Para terminar, e entrando em mais alguma tecnicidade, é óbvio que por muito que quiséssemos como sociedade ter “100% de eletricidade renovável em 2025”, ou cumprir com a neutralidade carbónica já em 2030, tais metas são completamente impossíveis de atingir principalmente por três motivos:

  • Intermitência associada às renováveis – Tal como sabemos, as energias renováveis, principalmente a energia solar, está associada a uma alta intermitência, formando a famosa “curva de pato” com um pico de produção principalmente a meio do dia e uma queda abrupta ao final da tarde. Este comportamento torna fundamental duas coisas:
    – A existência de sistemas flexíveis de back-up que consigam atuar rapidamente, evitando situações de blackout;
    – Introdução progressiva de capacidade instalada que supera e muito as necessidades (normalmente a capacidade instalada renovável tem de ser 3 a 10 vezes superior às necessidades existentes), muitas vezes com capacidade de armazenamento associada (e.g. bombagem reversível ou dentro de pouco tempo produção de hidrogénio);
  • Necessidade de estabilizar a rede – Com a introdução crescente de energias renováveis com o seu regime de produção cuja frequência é inconstante, é fundamental a incorporação de estabilizadores de tensão e frequência na rede (Rotating Grid Estabilizers ou grandes condensadores), permitindo a estabilização da rede independentemente do sistema produtor. A instalação destes sistemas é tanto mais importante quanto maior é a utilização de energia renovável no sistema;
  • Alterar o regime remuneratório do sistema de produção de eletricidade – Atualmente, não só a nível nacional como internacional, devido às alterações mencionadas anteriormente, os sistemas de remuneração de produção de eletricidade terão de remunerar não apenas a energia produzida, que tenderá para 0 com a utilização marginal de energias renováveis, ou a capacidade instalada, mas também remunerar os sistemas de estabilização da rede mencionados no ponto anterior, proporcionando assim incentivos naturais de uma nova sociedade baseada em energia renovável.

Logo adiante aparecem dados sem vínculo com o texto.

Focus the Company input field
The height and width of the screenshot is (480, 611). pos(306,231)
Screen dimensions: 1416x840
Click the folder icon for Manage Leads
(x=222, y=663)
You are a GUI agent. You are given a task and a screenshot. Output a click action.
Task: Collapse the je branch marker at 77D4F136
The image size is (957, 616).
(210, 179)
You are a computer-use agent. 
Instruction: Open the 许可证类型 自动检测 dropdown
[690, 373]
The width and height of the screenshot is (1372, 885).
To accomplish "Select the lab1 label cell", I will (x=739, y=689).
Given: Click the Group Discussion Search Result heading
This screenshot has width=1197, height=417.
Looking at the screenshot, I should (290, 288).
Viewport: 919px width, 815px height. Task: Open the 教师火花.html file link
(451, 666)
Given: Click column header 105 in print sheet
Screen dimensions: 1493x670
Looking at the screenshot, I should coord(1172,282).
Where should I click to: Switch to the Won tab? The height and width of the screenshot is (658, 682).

As alterações climáticas têm sido negligenciadas pela sociedade?

Independentemente de tudo, e tal como foi demonstrado, a transição energética não tem sido de todo negligenciada pela sociedade portuguesa, constituindo uma realidade bem presente. Todos nós estamos devidamente consciencializados sobre o tema, tendo cada um de nós um papel completamente decisivo nesta luta que deve ser travada de uma forma equilibrada, não revolucionária e em articulação com a tecnologia, a sociedade e os meios de investimento necessário para que a mesma se concretize. Para concretizar e materializar a transição energética será necessário investimento privado e público, criando regimes remuneratórios que valorizem o investimento através da incorporação de sistemas e soluções tecnológicas que alterem por completo as regras do jogo.

O que as associações como a “Climáximo” e a “Fim ao Fóssil” vieram adicionar, para além do aumento momentâneo das emissões de CO2 com as suas ocupações da via pública, é uma forma de luta política mascarada de combate climático. Estas pessoas não estão de todo interessadas no clima. Estão sim interessadas em utilizar o clima para uma agenda extremista e eventualmente pessoal, utilizando para isso um tema que está em voga e que lhes permite ter a notoriedade e alguma tolerância por parte da sociedade que de outra forma não teriam, puxando ao máximo pela parte emocional dos eleitores. A meu entender, desse ponto de vista, creio que estamos todos infelizmente a atingir o Climáximo.